=== EXERCISE PASSAGE ===
***

Article

The bronchioloalveolar carcinoma and peripheral adenocarcinoma spectrum of diseases.

Department of Medicine, University of Colorado Health Sciences Center, Aurora, Colorado 80010, USA.
Journal of thoracic oncology: official publication of the International Association for the Study of Lung Cancer (Impact Factor: 5.8). 06/2006; 1(4):344-59. DOI: 10.1097/01243894-200605000-00014
Source: PubMed

ABSTRACT Bronchioloalveolar carcinoma (BAC) develops from terminal bronchiolar and acinar epithelia, growing along alveolar septa but without evidence of vascular or pleural involvement. A final diagnosis of BAC can only be achieved from a surgical specimen. Problematically, BAC may exhibit multifocal involvement by means of diffuse aerogenous metastatic spread, making this definition inapplicable for patients with stage IIIB to IV disease from whom only small size biopsy or cytological specimens are obtained. The recent interest and potential importance of BAC and the related peripheral adenocarcinoma (ADC), mixed subtype, is attributable to mounting evidence that some, perhaps many, of what are called peripheral ADCs have arisen from and often contain BAC. BAC, in turn, appears to arise from smaller peripheral nodules, called atypical adenomatous hyperplasia. These developments could account for part of the increase in ADCs noted in some countries, in particular, in East Asia. Interest also stems from the observation that advanced ADC, often with BAC features, are responding in surprising fashion to tyrosine kinase inhibitors. Furthermore, some of the more rapid, dramatic, and durable responses occur when specific mutations in the epidermal growth factor receptor are present. Clinical characteristics often differ from other types of non-small cell lung cancers. These include frequent female occurrence, especially in East Asians; no or less smoking history; an often indolent course; distinctive chest computed tomographic findings; frequent presentation as an asymptomatic, sometimes small, peripheral nodule(s)/mass; multifocal/synchronous primary tumors; and less frequently as pneumonic-type consolidation or diffuse, inoperable lesions, the latter two often with bronchorrhea, and with chest-only disease. Relapses also are predominantly pulmonary, perhaps related to aerogenous spread, and responsible for mortality. Lobectomy is the treatment of choice for cure, even with pneumonic consolidation, but lesser procedures such as wedge resection or segmentectomy may be considered for what might be multifocal, synchronous primary tumors and for pulmonary relapses. Because of frequent lung-only recurrences, lung transplantation, although performed rarely, may hold promise.

***

=== TASK ITEM ===
Copy the lung carcinoma article from "The bronchioloalveolar carcinoma" to "Colorado 80010, USA.", changing "spectrum" to "range" throughout. None of the records are needed here.

[Collected data]

***

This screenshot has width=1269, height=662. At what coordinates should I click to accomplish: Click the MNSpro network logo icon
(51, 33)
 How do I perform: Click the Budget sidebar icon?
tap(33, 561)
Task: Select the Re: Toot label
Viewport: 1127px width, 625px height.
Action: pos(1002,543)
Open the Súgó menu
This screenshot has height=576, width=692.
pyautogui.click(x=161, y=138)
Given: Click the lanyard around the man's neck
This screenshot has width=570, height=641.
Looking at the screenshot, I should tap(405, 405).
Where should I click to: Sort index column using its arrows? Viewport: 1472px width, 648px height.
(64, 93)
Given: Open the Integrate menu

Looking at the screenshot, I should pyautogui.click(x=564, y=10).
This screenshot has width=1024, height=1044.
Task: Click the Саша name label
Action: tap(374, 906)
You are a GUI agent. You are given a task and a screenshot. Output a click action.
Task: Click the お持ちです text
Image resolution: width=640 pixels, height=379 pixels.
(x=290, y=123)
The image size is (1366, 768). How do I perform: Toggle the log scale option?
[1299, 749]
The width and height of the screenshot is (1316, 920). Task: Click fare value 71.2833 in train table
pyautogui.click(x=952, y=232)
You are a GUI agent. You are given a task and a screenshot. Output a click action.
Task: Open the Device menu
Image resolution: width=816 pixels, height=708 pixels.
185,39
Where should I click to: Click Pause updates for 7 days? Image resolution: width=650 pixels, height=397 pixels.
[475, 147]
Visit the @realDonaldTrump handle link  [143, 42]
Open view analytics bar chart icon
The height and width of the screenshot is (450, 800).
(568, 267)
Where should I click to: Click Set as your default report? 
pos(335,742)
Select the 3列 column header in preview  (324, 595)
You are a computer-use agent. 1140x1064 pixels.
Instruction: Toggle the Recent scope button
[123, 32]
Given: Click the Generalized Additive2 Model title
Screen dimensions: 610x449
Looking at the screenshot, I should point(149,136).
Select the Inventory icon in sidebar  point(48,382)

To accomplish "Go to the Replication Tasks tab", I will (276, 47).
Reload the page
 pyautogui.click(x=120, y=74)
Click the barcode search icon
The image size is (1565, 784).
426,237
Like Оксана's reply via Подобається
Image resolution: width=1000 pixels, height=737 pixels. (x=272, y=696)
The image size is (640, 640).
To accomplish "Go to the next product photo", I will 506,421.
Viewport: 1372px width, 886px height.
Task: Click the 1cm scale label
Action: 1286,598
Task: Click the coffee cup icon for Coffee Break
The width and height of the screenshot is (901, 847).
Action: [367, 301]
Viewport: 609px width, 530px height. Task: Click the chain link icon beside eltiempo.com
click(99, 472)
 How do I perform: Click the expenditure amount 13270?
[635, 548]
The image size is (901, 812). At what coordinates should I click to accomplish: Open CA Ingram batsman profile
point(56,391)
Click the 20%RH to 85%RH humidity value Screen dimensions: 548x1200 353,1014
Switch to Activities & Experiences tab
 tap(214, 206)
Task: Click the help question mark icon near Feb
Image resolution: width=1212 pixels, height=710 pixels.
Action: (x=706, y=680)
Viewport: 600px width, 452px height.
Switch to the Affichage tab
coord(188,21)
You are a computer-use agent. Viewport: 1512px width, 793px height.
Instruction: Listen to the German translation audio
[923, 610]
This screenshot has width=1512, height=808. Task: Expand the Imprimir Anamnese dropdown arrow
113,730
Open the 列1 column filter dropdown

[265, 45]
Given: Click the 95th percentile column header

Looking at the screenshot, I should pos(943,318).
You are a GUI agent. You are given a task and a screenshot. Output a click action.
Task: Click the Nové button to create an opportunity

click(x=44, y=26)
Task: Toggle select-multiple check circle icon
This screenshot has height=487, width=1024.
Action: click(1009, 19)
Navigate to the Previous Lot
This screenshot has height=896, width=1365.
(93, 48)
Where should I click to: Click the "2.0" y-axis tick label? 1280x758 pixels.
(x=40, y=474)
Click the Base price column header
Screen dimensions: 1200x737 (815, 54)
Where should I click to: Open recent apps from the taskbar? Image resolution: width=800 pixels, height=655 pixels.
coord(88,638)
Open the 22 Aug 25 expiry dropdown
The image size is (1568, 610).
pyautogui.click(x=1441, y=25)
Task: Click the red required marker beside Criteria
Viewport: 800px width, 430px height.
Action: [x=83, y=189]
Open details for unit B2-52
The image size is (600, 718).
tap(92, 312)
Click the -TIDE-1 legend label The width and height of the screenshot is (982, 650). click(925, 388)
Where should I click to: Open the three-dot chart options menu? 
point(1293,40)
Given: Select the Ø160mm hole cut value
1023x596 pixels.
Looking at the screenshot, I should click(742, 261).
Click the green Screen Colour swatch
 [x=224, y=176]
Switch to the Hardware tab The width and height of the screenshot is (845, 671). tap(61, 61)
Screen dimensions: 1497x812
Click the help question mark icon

***

=== REPLY TO THE TASK ===
The bronchioloalveolar carcinoma and peripheral adenocarcinoma range of diseases.

Department of Medicine, University of Colorado Health Sciences Center, Aurora, Colorado 80010, USA.